In the downtown district, in particular, entire streets were lined with the typical Kontorhaus buildings. This included large parts of Grosse Bleichen, Königstrasse and Poststrasse, where old houses made way for Kontorhaus buildings around 1900. A number of renowned architects contributed to this trend, resulting in such impressive buildings as the Streits Hof (Frejtag & Elingius), Henneberghaus (Meyer) and Kaufmannshaus (Stammann & Zinnow) buildings. Grosse Bleichen was home to a number of particularly large Kontorhaus buildings including the Kaufmannshaus and Kaisergalerie (Grossner) buildings.
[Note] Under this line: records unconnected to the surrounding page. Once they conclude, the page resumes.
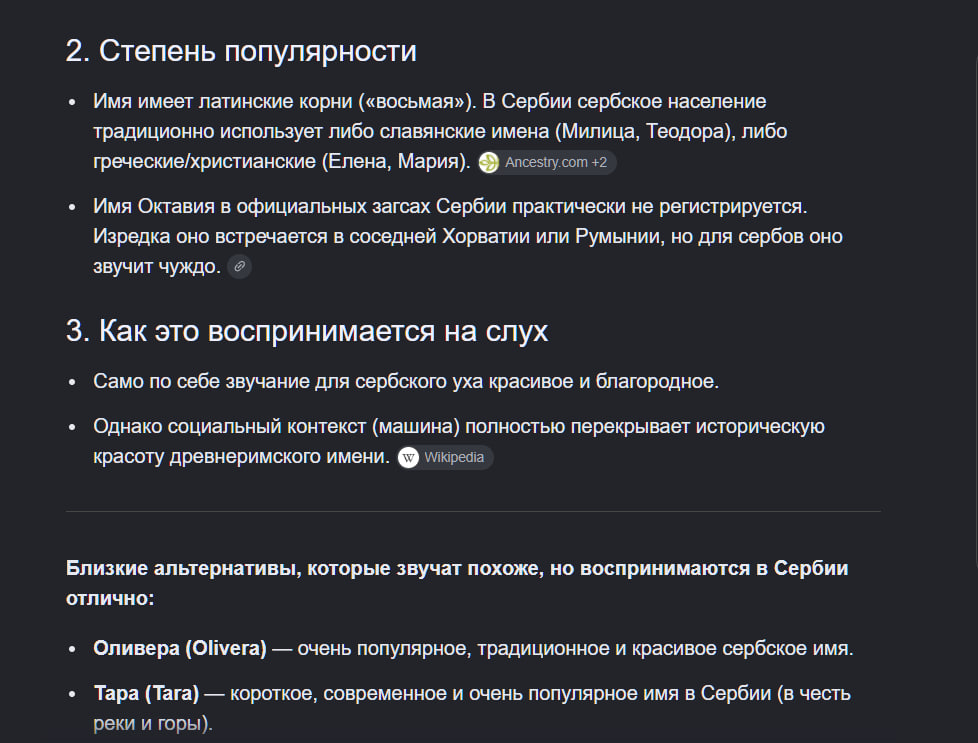Image resolution: width=978 pixels, height=743 pixels.
Task: Click the word «(машина)» in the last bullet
Action: (416, 426)
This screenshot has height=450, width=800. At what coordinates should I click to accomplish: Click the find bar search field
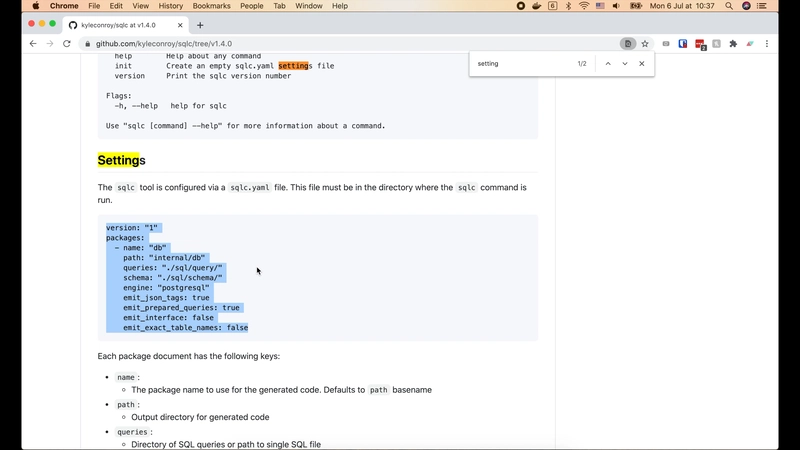[520, 64]
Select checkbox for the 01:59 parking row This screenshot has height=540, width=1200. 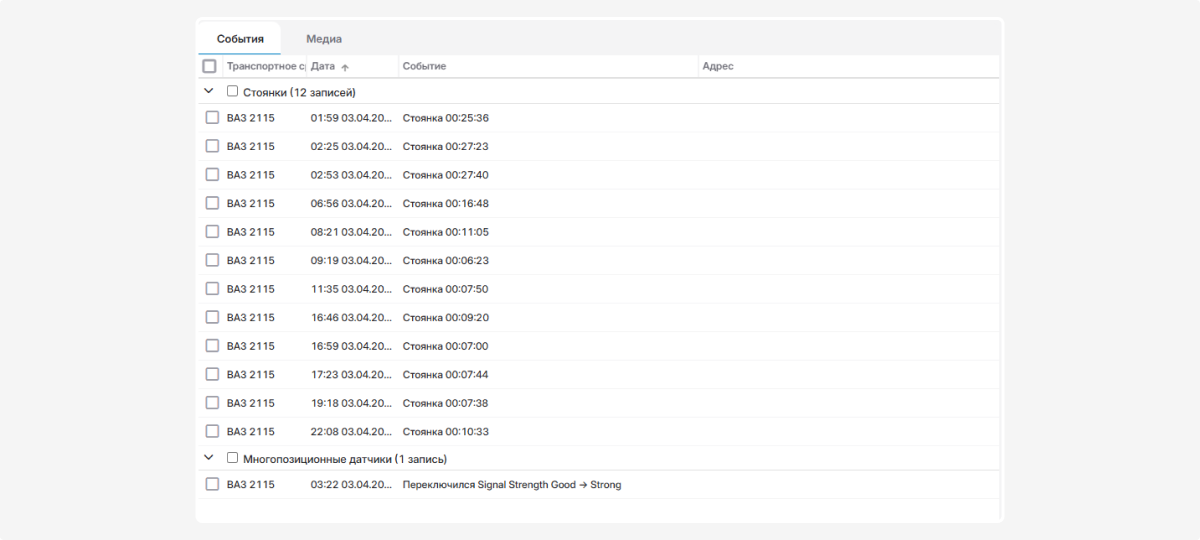click(x=212, y=117)
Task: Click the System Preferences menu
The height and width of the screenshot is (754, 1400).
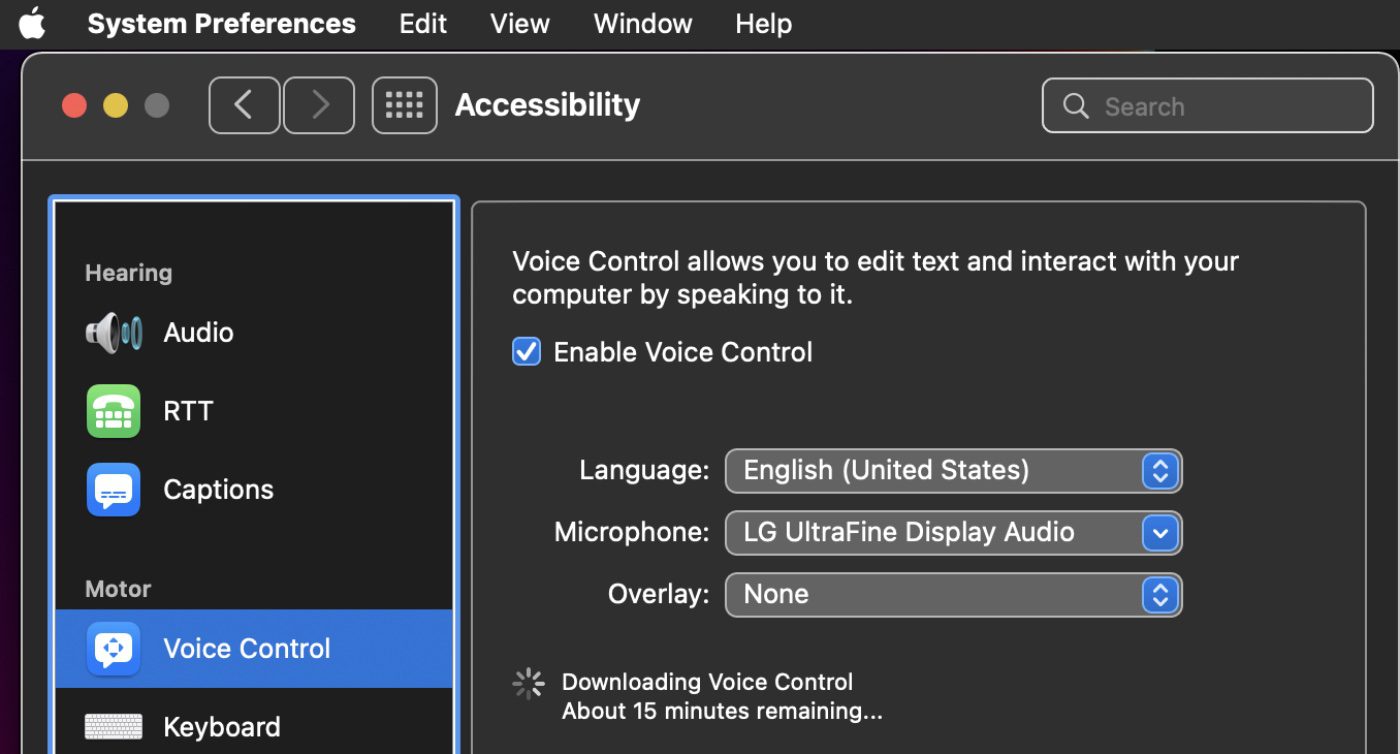Action: pyautogui.click(x=221, y=23)
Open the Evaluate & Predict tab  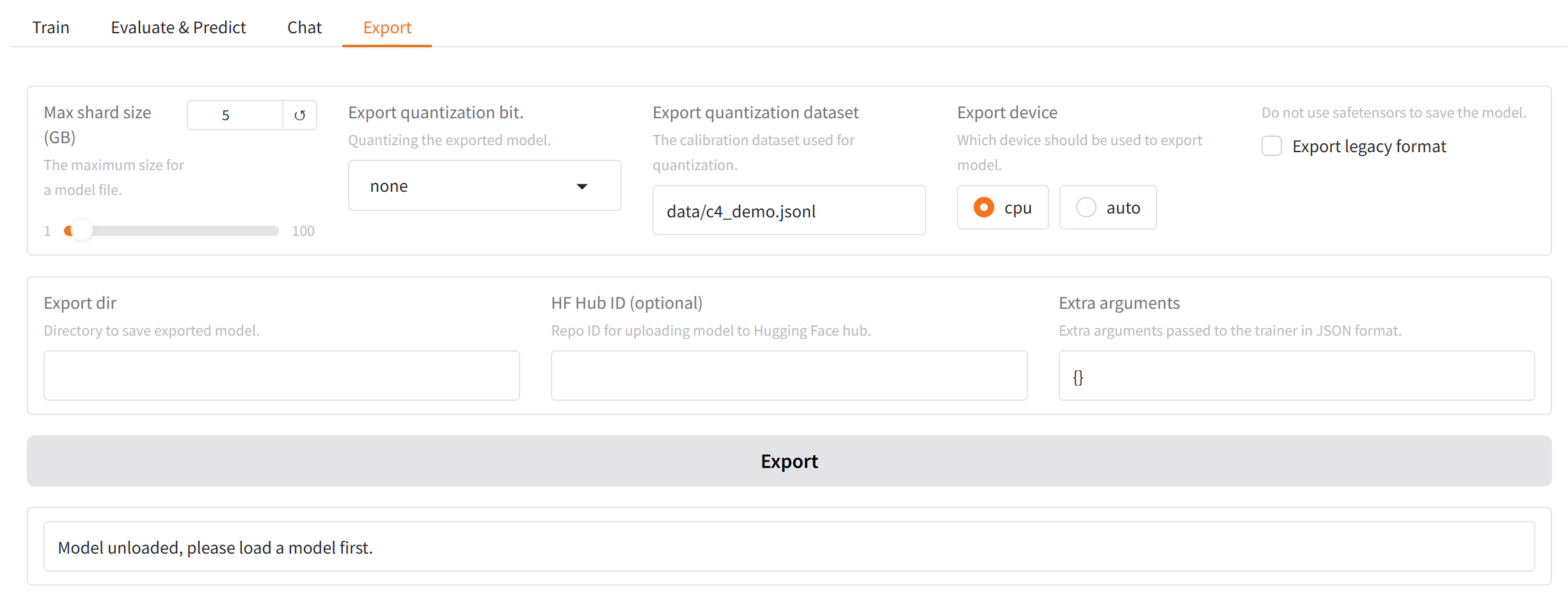click(x=178, y=27)
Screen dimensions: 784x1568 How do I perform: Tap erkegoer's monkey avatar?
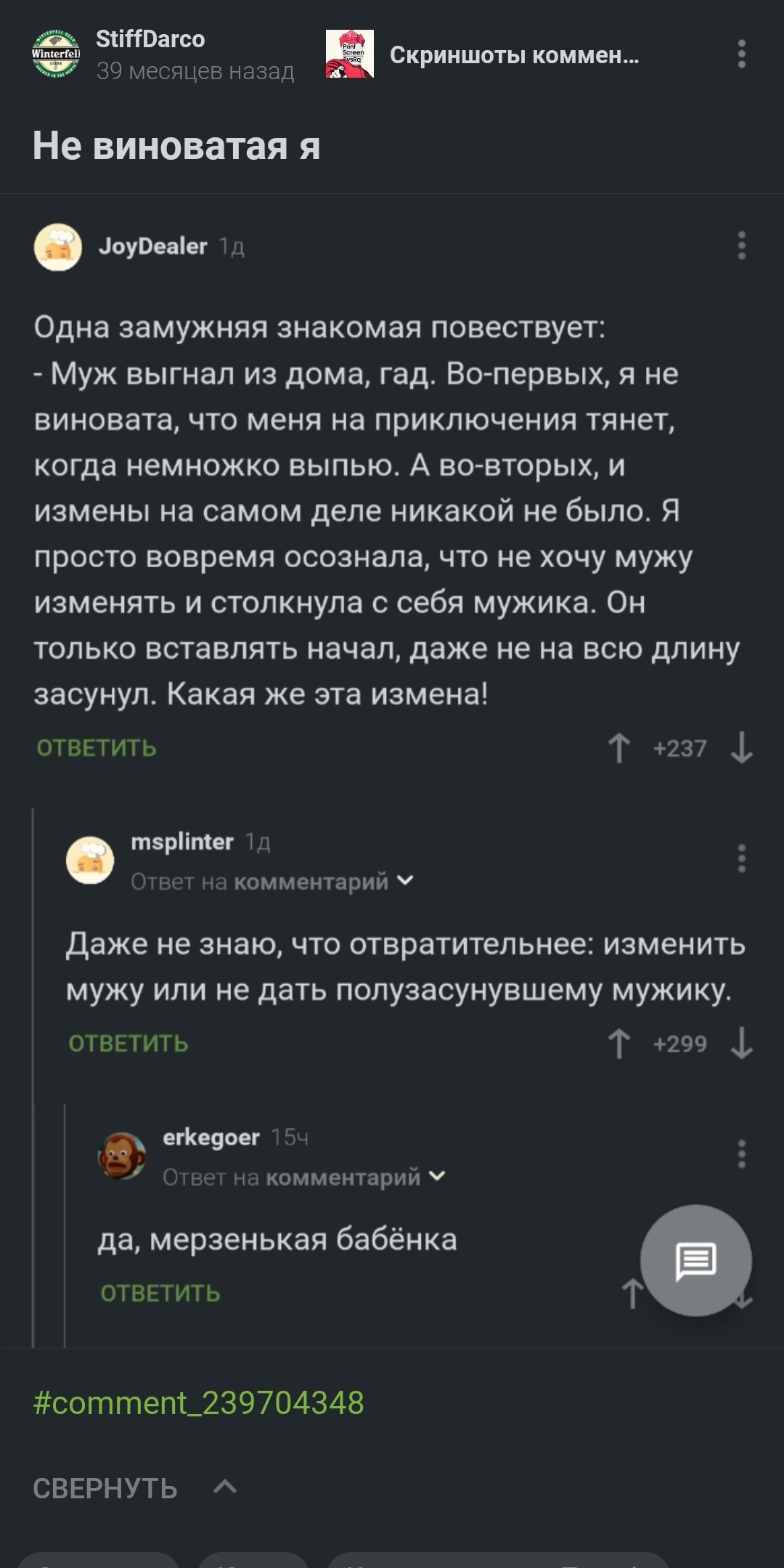122,1155
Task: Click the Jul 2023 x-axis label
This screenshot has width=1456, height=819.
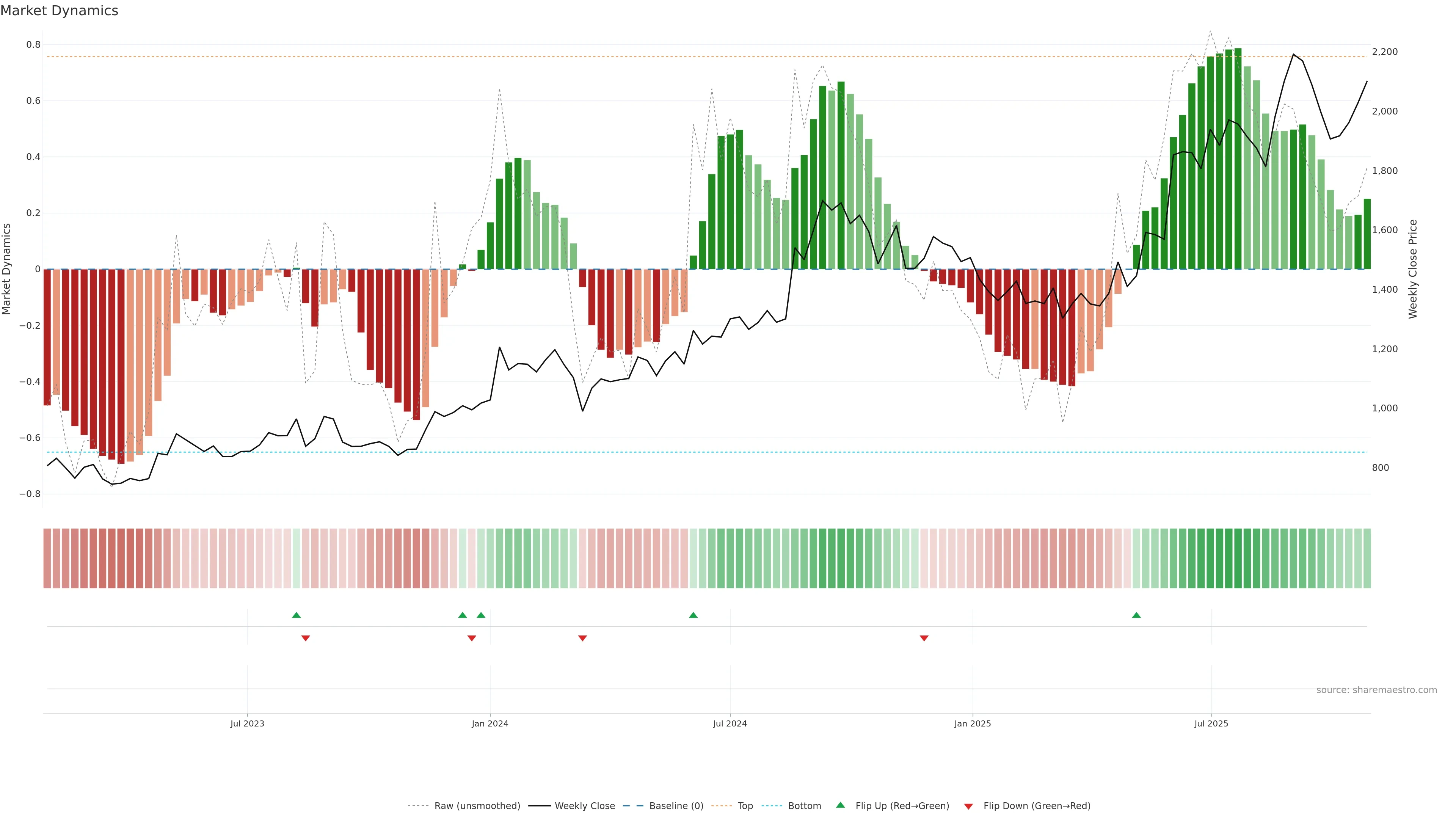Action: [247, 723]
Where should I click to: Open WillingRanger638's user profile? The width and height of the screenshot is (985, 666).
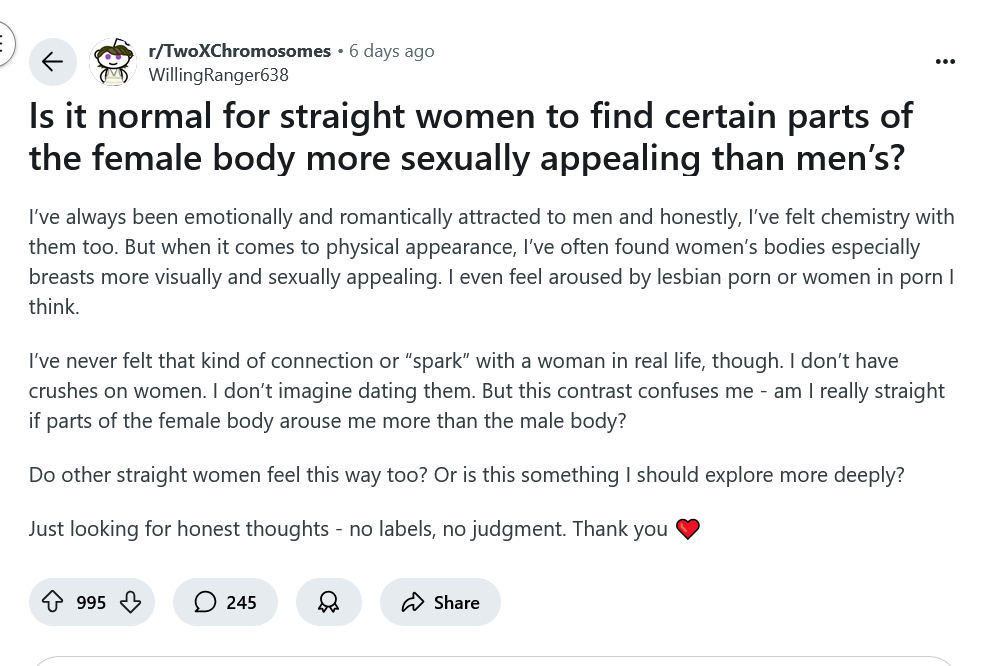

The Kontorhaus-style architecture was characteristic of Hamburg’s new face also in other parts of the city. In fact, an entire district – the Kontorhausviertel with the famous Chilehaus at its heart – was named after it. The separation between residential and office use typified by the Kontorhaus buildings was elevated to a guideline of urban planning in the Athens Charter of 1933. The 1970s and 1980s saw most of Hamburg’s historic Kontorhaus buildings being gutted and refurbished to adapt them to the requirements of modern office and retail use. The building type as well as its uses continue to evolve in response to changing needs.